Kill the Flaw is the eleventh studio album by American rock band Sevendust. It is the third album that is self-produced and recorded at Architekt Music studio in Butler, New Jersey. It was released on October 2, 2015, through 7Bros.

Promotion 
"Thank You" is the album's first single, which is available on iTunes and other digital outlets. On August 27, 2015, The lyric video for the song "Not Today" was made available for streaming via MetalSucks.net, MetalInsider.net and Metal Injection, as well through all digital retailers.  On September 25, 2015, the band made the entire album available for streaming, one week ahead of release.

To promote Kill the Flaw, Sevendust has created "The Making of Kill the Flaw", a series of three webisodes which give fans a look at the process of making the album. Each webisode is filled with exclusive content, behind the scenes footage, interviews, and sneak peeks at the album's songs.
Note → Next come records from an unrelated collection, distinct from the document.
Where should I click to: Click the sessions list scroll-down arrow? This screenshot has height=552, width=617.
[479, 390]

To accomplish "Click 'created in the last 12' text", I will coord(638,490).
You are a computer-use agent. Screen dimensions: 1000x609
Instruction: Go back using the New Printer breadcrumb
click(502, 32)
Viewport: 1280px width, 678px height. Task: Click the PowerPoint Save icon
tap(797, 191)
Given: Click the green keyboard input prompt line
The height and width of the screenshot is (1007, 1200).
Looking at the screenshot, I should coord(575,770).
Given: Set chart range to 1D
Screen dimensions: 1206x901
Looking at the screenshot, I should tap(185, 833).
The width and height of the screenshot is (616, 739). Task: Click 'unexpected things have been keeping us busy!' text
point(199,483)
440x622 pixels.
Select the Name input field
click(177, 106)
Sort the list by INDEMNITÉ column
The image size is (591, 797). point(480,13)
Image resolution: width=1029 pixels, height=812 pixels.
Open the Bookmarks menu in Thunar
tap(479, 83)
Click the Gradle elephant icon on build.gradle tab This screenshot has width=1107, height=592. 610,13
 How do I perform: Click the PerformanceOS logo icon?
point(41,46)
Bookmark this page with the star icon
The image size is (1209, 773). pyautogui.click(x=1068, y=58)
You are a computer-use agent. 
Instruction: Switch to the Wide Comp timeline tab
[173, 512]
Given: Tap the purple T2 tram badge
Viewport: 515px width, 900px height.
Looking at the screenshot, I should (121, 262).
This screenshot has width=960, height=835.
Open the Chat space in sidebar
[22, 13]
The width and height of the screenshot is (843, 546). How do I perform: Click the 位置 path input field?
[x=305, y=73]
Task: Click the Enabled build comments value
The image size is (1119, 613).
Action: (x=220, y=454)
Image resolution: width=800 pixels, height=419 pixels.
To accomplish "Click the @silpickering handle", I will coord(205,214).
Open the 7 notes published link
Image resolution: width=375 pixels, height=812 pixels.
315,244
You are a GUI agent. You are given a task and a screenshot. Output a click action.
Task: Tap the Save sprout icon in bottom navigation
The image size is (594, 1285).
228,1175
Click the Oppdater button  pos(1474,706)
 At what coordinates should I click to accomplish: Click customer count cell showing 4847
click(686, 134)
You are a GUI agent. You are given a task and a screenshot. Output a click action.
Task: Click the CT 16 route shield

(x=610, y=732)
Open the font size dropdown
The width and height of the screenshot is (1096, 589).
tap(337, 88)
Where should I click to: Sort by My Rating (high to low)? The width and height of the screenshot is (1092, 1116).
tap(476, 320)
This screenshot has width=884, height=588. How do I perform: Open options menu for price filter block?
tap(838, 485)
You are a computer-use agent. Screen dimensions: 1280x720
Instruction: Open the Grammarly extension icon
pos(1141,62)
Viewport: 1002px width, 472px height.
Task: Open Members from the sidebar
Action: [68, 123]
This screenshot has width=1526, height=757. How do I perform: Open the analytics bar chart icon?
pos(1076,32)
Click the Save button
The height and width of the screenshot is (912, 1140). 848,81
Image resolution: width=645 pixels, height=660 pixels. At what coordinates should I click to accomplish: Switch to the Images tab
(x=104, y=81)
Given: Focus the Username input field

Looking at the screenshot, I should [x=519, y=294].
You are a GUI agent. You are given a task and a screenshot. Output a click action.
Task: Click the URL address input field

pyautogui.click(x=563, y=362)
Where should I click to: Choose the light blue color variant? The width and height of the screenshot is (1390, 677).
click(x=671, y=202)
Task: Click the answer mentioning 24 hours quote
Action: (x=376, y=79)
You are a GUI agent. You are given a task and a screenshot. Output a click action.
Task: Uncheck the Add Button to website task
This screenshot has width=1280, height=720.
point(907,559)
The first of three webisodes premiered on September 22. The second webisode premiered on September 29. The third webisode premiered on October 7.

Album title
In an interview with Loudwire, frontman Lajon Witherspoon described the meaning of the album's title:

Reception

Stephen Thomas Erlewine from Allmusic gave the album three and a half out of five stars, describing it as "Returning to their heavy basics". Antihero Magazine's Jake Kussmaul states that "Kill the Flaw delivers the mix of lyrical poignancy and stylistic darkness that longtime fans crave with a ton of heart and a graceful flow."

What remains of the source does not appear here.